Little Big Corporation hired Stuart as a delivery driver. Before Stuart was hired, the personnel director of Big Little Corporation not only interviewed Stuart and asked him about his driving record and the status of his driver’s license, but the personnel director also obtained an official driving record for Stuart and talked with Stuart’s former employer specifically about Stuart’s driving record. There was no indication from the interview with Stuart, from his driving record, or from Stuart’s previous employer that Stuart was an unsafe driver.
When Stuart was hired by Little Big Corporation, he was thoroughly trained in the operation of the delivery truck that he would be driving and provided an employee safety manual which he was required to (and did) read.

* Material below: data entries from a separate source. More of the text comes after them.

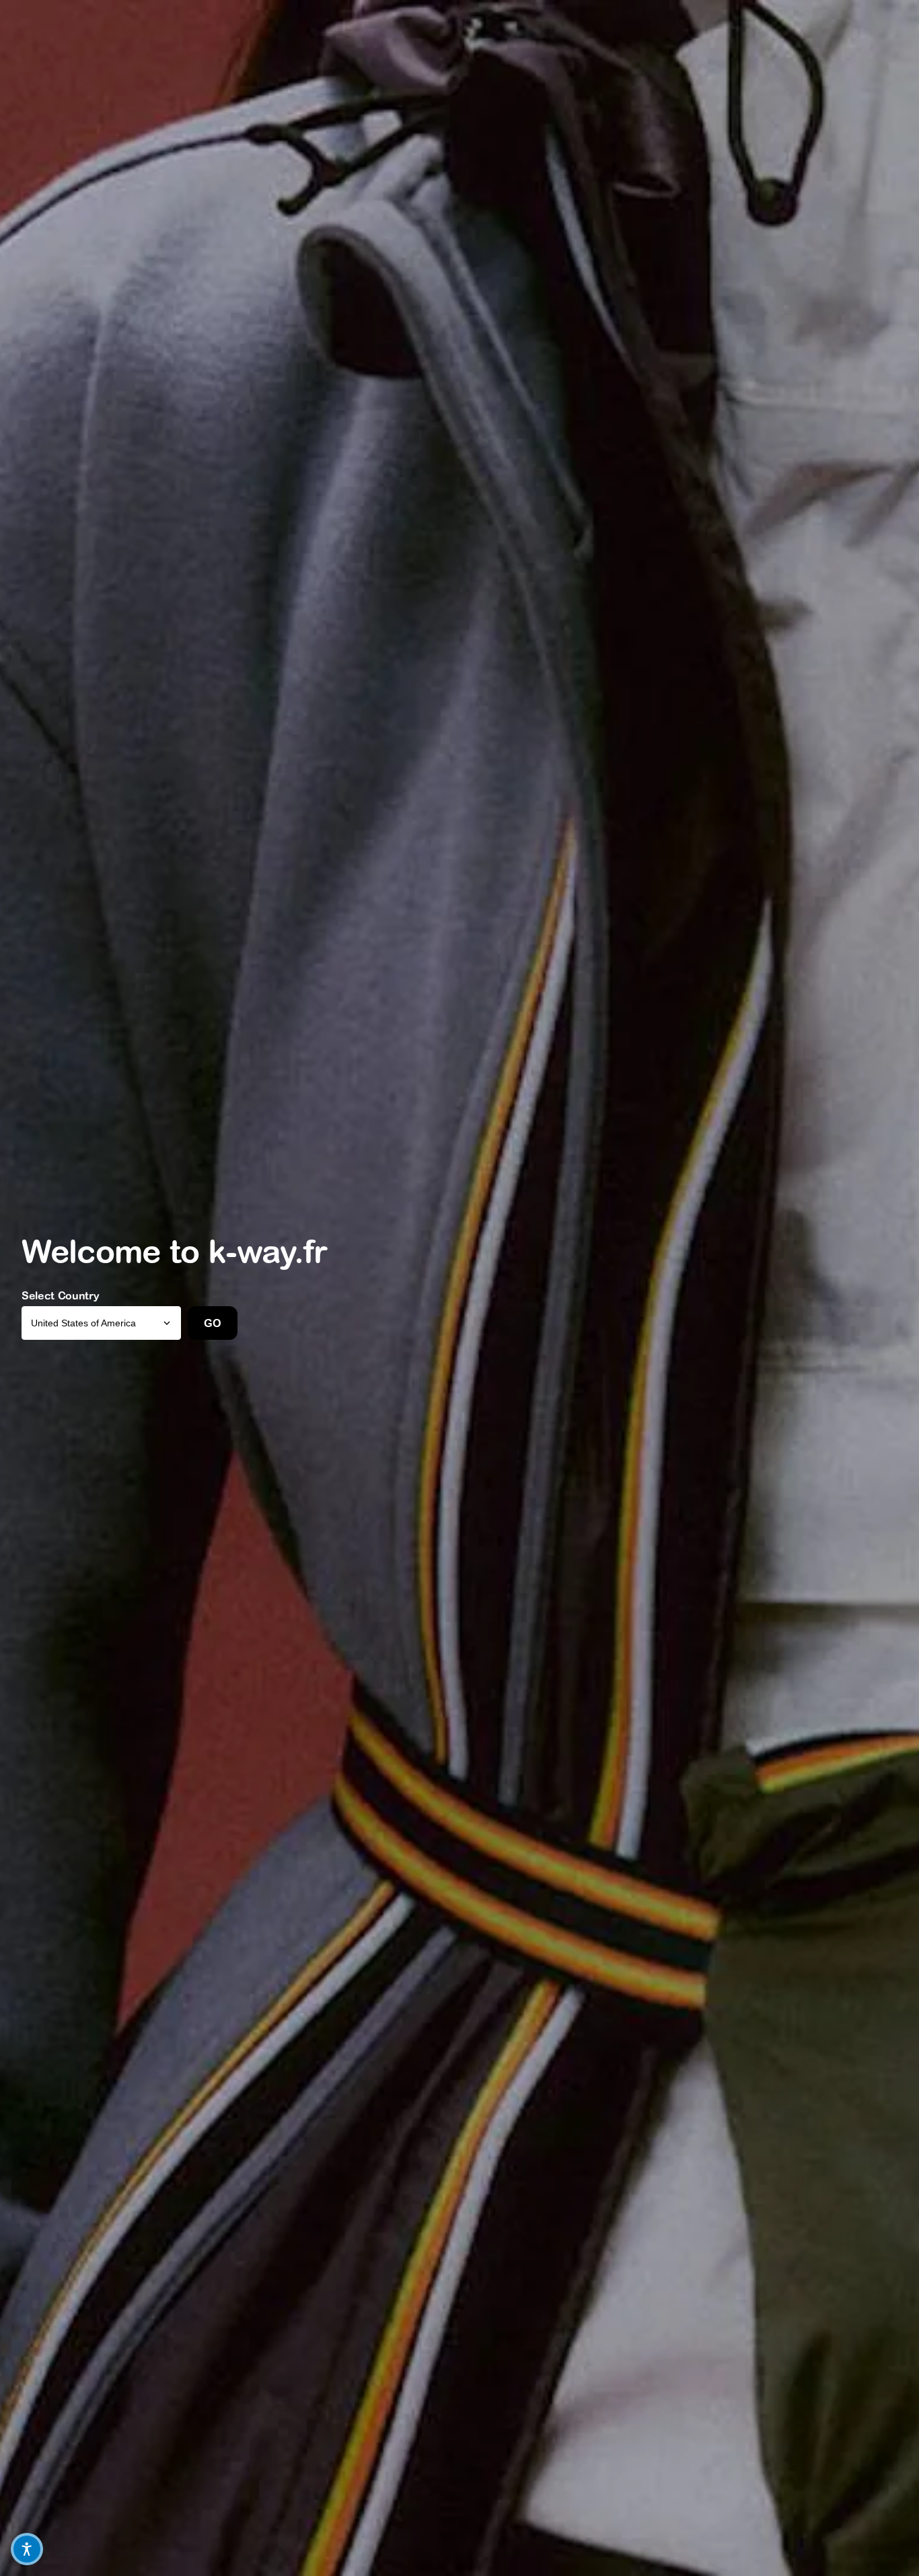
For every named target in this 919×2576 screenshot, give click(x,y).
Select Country (61, 1295)
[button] (27, 2549)
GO (212, 1323)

For seven years, Stuart worked as a delivery driver for Little Big Corporation without any accidents or problems. In Stuart’s eighth year as a delivery driver for Little Big Corporation, while making a delivery, he was distracted by something in the cab of his delivery truck, ran a stop sign and hit the car that was being driven by Peggy. Peggy suffered a broken leg and her car was badly damaged.
Peggy sued Stuart and Little Big Corporation for her injuries and damage, and she was awarded damages against Stuart and Little Big Corporation. Little Big Corporation was considered to be fully responsible for these damages under the doctrine of respondent superior.
Is that fair to Little Big Corporation? What is accomplished by making an employer liable for the actions of their employees if the employer has done everything within reason to make sure that its employees are qualified and trained to do their jobs safely?